The team then investigated what happened on a cellular level in response to the IL-13 and confirmed, for example, that the smooth muscle cells grew larger in the presence of IL-13 over time – a structural hallmark of the airways in asthma patients as well. They also documented an increased alignment of actin fibers within smooth muscle cells, which is consistent with the muscle in the airway of asthma patients. Actin fibers are super-thin cellular components involved in muscle contraction.

Next they observed how IL-13 changes the expression of contractile proteins called RhoA proteins, which have been implicated in the asthmatic response, although the details of their activation and signaling have remained elusive. To do this they introduced a drug called HA1077, which is not currently used to treat asthmatic patients – but targets the RhoA pathway. It turns out that the drug made the asthmatic tissue on the chip less sensitive to the asthma trigger – and preliminary tests indicated that using a combined therapy of HA1077 plus a currently approved asthma drug worked better than the single drug alone.

“Asthma is one of the top reasons for trips to the emergency room – particularly for children, and a large segment of the asthmatic population doesn’t respond to currently available treatments,” said Wyss Institute Founding Director Don Ingber, M.D., Ph.D. “The airway muscle-on-a-chip provides an important and exciting new tool for discovering new therapeutic agents.”

The scientists have provided an illustration of healthy and asthmatic airways,

Schematic comparing a healthy airway (few immune cells, normal airway diameter) to an asthmatic airway (many immune cells, constricted airway). Credit: Harvard's Wyss Institute and Harvard SEAS [School of Engineering and Applied Sciences]

Schematic comparing a healthy airway (few immune cells, normal airway diameter) to an asthmatic airway (many immune cells, constricted airway). Credit: Harvard’s Wyss Institute and Harvard SEAS [School of Engineering and Applied Sciences]

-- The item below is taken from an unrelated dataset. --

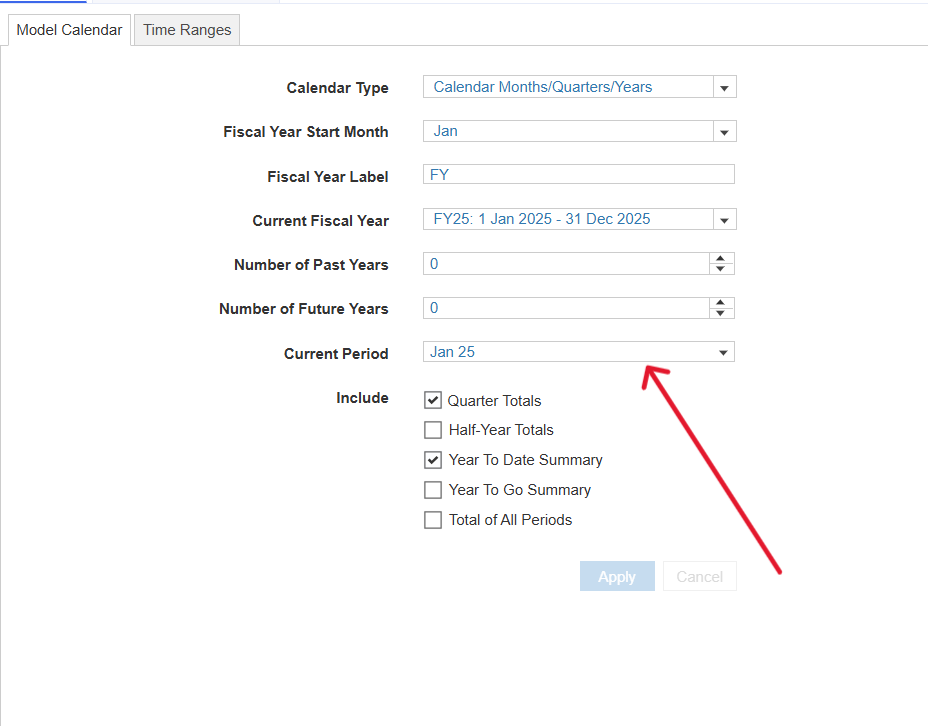
Task: Enable the Year To Go Summary checkbox
Action: pyautogui.click(x=433, y=490)
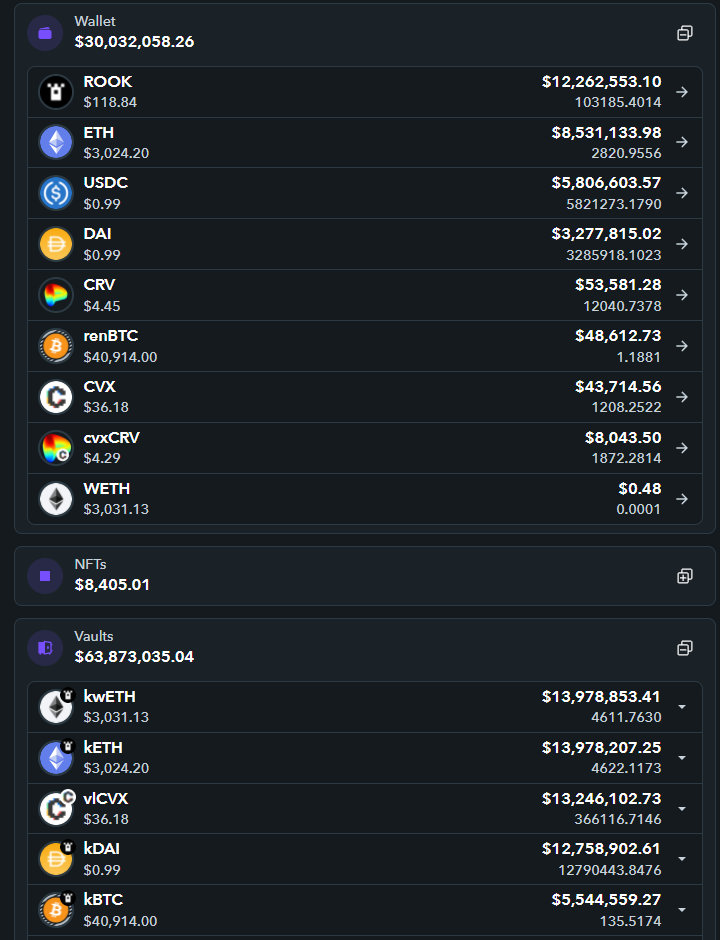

Here’s link to and a citation for the paper,

Human airway musculature on a chip: an in vitro model of allergic asthmatic bronchoconstriction and bronchodilation by Alexander Peyton Nesmith, Ashutosh Agarwal, Megan Laura McCain and Kevin Kit Parker.Lab Chip, 2014,14, 3925-3936 DOI: 10.1039/C4LC00688G First published online 05 Aug 2014

This paper is open access provided you have registered yourself for free at the site.

* EurekAlert link added Sept. 24, 2014.